──────── INPUT ────────

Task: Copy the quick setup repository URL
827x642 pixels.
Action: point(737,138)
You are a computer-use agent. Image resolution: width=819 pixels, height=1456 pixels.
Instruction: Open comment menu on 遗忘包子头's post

────────

● GOAL OF THE EXERCISE
Nothing but the lines from the one with "827x642 pixels." through the final line of the records may appear in the answer, and each must be transcribed exactly.

● ANSWER SPACE
827x642 pixels.
Action: point(737,138)
You are a computer-use agent. Image resolution: width=819 pixels, height=1456 pixels.
Instruction: Open comment menu on 遗忘包子头's post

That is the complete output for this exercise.